Proceeds go to the program that offers temporary shelter and food for families while parents receive training to find a job.

Abraham, who asked that only his first name be published, recently graduated from the program and is now living in an apartment with his daughter. He had been working two jobs to make ends meet, but became homeless when he lost the second job, he said.

He called around, but only Family Promise was able to help him. A case manager and volunteers at the organization’s resource center help clients with resume preparation. Clients are able to use the computers with Internet access, printers and phone to research job leads, he said.

Abraham was able to secure a second job, and he and his daughter stayed in the program until he had enough money saved to get an apartment plus a little extra for emergencies.

For those thinking about applying for the program, he suggested following the plan they provide and staying focused.

This year the arts fair begins at 11:30 a.m. and drop-in lunch runs from noon to 2:30 p.m. in St. Albert Hall at St. Finbar Catholic Church, 2010 W. Olive Ave., Burbank.

Adult tickets are $30. Children’s tickets are $15 (ages 11 and under) but do not include a ceramic bowl. Sponsorships are available for $2,500, $1,250, $600, $400 and $150.

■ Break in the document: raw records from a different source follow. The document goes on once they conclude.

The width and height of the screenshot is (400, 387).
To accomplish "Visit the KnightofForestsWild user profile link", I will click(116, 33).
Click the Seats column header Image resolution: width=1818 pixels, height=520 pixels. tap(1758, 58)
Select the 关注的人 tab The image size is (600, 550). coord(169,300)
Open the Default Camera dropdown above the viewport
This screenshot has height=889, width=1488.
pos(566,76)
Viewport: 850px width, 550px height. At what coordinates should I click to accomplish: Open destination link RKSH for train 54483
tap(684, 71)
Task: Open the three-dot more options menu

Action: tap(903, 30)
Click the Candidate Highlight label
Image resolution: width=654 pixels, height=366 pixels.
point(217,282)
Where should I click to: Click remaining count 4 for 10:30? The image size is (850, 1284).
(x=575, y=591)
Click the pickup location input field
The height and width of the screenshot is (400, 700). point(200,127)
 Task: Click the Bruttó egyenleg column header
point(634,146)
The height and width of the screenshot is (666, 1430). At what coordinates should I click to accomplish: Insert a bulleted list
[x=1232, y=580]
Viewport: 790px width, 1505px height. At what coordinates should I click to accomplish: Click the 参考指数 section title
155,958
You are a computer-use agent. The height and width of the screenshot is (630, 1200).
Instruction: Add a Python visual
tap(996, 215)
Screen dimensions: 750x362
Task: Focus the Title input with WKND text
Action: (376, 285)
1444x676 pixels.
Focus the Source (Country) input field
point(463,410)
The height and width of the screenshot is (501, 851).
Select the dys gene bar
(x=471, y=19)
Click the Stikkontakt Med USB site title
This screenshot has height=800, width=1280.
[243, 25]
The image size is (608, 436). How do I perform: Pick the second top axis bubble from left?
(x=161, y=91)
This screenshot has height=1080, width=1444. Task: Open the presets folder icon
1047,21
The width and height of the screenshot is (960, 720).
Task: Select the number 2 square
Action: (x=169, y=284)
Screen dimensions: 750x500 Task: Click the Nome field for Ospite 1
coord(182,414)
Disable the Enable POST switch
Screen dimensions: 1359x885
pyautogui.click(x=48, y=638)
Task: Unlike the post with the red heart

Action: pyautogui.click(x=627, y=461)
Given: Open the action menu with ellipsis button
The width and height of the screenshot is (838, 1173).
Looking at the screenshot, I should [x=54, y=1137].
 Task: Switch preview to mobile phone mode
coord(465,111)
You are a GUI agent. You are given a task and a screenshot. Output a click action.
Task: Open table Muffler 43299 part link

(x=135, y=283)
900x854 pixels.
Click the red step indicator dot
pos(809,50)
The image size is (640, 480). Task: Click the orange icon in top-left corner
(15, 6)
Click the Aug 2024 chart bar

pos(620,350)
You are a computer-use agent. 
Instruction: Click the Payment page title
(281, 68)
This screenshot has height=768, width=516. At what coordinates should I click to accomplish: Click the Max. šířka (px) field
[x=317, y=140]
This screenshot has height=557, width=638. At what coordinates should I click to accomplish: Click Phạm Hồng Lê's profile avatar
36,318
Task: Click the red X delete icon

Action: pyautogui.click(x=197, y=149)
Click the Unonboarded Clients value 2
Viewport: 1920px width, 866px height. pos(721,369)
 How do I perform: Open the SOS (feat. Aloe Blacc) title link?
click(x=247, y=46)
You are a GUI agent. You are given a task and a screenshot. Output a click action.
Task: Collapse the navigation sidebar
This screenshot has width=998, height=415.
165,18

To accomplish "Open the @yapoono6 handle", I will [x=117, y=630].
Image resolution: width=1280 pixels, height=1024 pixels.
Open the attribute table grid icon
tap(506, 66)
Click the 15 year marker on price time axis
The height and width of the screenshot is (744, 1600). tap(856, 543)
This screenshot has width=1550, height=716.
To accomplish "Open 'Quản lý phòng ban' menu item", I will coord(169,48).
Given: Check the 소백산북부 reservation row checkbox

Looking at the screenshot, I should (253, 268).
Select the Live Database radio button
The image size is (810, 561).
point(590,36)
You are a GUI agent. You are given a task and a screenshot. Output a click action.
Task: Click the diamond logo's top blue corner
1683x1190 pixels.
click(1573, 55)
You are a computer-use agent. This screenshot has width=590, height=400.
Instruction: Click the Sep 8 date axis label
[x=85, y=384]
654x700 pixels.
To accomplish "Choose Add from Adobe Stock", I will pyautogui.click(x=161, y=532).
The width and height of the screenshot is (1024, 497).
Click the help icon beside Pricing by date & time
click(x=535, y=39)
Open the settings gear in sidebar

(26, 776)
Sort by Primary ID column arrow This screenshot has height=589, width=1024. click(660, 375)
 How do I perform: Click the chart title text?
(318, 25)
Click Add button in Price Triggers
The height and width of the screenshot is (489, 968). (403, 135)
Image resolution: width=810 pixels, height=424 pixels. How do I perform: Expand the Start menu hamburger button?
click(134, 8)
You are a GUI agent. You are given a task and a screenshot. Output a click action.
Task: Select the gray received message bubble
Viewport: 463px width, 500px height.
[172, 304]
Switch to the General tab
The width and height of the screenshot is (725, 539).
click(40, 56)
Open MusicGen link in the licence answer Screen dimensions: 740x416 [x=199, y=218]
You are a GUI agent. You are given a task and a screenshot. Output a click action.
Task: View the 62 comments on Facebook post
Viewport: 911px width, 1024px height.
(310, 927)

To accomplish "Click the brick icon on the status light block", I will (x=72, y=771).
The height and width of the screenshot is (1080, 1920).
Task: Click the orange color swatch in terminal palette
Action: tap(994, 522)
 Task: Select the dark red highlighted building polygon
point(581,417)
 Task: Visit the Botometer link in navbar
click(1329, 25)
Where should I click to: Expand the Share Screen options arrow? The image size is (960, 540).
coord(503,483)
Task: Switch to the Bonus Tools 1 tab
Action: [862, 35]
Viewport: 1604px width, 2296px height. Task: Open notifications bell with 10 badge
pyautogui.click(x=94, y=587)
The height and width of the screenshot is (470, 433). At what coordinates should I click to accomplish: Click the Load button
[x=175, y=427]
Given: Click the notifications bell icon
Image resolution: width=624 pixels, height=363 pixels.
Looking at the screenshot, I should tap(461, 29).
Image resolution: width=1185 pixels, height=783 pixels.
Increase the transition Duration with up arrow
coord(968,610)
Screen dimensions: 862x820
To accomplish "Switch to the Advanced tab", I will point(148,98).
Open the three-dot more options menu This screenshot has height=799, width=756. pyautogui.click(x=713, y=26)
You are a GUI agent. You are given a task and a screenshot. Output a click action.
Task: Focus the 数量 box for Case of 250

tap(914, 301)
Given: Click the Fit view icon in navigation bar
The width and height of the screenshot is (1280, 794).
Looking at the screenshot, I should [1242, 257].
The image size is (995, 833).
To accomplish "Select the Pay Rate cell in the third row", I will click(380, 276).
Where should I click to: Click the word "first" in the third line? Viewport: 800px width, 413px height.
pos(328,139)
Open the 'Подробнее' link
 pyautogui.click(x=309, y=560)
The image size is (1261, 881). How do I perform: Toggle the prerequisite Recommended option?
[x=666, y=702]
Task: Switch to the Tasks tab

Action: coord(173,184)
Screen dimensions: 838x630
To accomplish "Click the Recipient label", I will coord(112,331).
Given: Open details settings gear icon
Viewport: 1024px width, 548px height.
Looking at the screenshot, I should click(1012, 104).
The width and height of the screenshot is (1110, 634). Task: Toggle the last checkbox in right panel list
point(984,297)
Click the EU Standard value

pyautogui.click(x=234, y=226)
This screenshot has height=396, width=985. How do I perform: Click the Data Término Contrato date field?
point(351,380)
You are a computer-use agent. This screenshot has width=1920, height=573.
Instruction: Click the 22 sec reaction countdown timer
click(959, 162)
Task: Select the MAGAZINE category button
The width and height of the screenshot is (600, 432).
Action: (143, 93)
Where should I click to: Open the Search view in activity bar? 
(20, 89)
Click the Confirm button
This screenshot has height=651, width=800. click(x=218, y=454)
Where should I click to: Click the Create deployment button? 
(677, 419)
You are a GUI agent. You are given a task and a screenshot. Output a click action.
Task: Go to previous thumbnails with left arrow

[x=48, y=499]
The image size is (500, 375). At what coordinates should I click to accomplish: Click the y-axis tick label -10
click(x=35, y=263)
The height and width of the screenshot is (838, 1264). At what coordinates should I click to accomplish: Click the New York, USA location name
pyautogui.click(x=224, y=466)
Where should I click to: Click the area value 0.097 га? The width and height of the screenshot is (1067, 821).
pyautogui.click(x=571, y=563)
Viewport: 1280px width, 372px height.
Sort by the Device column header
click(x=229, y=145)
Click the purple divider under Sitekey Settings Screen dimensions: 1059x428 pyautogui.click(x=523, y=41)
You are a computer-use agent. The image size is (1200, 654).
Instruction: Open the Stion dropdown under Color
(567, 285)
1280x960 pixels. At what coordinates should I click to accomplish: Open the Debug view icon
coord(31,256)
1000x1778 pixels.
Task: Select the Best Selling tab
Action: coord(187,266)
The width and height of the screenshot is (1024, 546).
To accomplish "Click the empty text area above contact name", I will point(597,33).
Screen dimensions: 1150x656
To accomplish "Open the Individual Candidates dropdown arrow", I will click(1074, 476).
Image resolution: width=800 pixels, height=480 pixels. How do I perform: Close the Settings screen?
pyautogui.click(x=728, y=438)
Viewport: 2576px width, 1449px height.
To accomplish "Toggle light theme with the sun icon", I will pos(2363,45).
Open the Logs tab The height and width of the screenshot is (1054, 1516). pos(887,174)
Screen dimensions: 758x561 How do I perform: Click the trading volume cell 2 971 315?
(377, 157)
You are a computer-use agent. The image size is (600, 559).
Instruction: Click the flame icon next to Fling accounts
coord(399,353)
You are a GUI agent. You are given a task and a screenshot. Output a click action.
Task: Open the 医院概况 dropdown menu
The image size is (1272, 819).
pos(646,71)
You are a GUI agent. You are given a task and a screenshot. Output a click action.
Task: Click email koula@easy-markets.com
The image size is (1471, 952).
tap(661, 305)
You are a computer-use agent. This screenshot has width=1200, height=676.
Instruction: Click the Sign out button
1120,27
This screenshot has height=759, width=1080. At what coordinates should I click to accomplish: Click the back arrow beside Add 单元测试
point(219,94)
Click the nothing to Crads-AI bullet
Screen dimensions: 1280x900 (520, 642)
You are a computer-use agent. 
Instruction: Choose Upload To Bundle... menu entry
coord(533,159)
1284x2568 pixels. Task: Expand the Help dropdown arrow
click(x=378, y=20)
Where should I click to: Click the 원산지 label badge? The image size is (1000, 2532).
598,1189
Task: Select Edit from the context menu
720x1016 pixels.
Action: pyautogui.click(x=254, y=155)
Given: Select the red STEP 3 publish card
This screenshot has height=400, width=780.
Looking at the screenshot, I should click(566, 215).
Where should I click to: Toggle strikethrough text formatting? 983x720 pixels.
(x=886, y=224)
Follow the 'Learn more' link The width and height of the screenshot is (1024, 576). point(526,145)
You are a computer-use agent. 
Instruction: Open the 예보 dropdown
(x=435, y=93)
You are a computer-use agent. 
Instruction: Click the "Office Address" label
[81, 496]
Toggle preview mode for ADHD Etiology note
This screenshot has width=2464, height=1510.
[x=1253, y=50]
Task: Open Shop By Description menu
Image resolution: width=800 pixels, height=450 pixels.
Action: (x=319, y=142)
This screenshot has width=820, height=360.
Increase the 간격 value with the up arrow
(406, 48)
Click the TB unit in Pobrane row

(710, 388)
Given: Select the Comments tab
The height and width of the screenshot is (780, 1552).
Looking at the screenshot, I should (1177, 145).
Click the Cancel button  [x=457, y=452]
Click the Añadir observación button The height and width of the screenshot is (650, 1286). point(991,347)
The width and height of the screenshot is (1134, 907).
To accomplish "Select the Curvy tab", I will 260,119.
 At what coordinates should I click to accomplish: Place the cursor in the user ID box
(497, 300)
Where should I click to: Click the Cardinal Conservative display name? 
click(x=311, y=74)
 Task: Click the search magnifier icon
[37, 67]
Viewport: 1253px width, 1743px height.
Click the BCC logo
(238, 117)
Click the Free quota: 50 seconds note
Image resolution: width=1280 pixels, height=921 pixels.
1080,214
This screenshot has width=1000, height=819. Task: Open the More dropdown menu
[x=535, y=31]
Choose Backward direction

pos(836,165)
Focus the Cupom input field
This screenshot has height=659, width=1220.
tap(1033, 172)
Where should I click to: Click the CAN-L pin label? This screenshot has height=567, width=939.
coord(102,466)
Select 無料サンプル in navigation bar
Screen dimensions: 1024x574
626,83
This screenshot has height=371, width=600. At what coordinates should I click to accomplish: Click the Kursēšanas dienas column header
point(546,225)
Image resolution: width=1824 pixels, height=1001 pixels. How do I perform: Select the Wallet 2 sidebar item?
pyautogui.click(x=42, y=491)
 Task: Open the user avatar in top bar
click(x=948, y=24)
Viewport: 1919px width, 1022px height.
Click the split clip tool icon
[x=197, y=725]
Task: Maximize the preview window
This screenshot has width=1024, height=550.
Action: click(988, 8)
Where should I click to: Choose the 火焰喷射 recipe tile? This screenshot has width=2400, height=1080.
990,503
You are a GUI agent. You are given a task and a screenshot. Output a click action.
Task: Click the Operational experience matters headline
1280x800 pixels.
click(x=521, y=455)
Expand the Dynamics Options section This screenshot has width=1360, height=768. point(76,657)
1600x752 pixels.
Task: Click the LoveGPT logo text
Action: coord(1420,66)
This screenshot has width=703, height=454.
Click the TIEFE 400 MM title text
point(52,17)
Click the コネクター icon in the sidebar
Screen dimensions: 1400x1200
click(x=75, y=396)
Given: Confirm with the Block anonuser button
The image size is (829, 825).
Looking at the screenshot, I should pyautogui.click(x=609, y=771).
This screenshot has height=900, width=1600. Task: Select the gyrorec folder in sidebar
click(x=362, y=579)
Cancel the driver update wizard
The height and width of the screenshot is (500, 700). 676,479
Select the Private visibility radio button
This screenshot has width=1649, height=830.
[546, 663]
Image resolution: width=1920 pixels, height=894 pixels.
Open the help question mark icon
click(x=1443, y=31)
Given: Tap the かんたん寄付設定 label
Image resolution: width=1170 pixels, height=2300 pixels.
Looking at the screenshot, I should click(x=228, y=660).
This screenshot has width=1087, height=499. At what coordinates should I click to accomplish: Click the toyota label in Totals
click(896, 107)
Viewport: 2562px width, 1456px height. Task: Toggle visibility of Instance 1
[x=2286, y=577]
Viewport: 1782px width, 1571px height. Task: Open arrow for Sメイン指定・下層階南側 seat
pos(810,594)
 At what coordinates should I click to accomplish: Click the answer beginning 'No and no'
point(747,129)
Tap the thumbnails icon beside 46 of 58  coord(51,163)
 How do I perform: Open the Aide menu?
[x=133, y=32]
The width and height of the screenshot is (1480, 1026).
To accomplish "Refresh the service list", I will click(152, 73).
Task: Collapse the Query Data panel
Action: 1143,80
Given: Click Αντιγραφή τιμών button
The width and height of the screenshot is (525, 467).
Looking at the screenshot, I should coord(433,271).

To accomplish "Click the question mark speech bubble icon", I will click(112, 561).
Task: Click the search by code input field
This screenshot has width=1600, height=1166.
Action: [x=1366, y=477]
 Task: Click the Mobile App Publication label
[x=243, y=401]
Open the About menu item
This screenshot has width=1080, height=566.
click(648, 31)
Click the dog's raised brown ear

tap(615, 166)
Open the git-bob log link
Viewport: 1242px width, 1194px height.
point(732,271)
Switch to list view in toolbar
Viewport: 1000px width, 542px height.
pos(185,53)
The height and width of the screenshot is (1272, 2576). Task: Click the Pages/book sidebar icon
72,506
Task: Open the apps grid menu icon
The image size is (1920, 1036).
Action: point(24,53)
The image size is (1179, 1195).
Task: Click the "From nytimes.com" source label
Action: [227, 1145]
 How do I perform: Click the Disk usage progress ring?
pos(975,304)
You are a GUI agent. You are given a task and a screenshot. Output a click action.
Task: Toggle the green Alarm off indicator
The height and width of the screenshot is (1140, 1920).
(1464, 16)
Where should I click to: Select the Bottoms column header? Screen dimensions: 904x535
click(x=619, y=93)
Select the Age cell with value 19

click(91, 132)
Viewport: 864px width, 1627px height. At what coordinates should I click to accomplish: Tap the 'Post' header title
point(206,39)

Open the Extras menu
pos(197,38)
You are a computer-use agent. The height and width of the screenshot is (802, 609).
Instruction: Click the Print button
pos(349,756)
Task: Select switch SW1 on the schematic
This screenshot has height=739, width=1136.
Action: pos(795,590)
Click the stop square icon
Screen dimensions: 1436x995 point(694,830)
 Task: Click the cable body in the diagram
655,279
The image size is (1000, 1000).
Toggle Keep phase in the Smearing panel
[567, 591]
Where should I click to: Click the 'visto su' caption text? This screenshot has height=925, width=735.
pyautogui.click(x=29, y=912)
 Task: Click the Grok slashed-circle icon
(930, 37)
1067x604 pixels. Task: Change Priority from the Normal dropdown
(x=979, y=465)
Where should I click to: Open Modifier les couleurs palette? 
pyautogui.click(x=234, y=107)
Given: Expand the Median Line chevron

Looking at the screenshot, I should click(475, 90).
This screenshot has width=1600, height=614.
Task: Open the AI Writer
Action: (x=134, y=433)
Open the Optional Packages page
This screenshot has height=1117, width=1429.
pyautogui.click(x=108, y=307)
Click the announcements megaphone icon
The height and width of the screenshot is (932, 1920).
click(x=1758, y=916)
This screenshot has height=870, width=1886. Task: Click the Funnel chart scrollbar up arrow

This past year, Family Promise has made great strides, including a 96% success rate of homeless-to-home transition, with each family typically spending between six to eight weeks with the organization, said Board President Renee Johnson. In addition, Family Promise was named the nonprofit of the year for the 25th Senate District by Sen. Carol Liu.

The agency works with a network of 26 local congregations, 13 of which host families for one week on a rotating basis.

To qualify for this 90-day back-to-work program, families must include at least one adult and one minor and have no active alcohol or substance abuse, domestic violence, mental illness or felony convictions. Throughout the entire process, the family is able to remain safely together, with the children going to school so they don’t fall back academically.

Family Promise officials believe that by intervening early, the organization helps to stop situationally homeless families from spiraling down into chronic homelessness, thereby strengthening the community.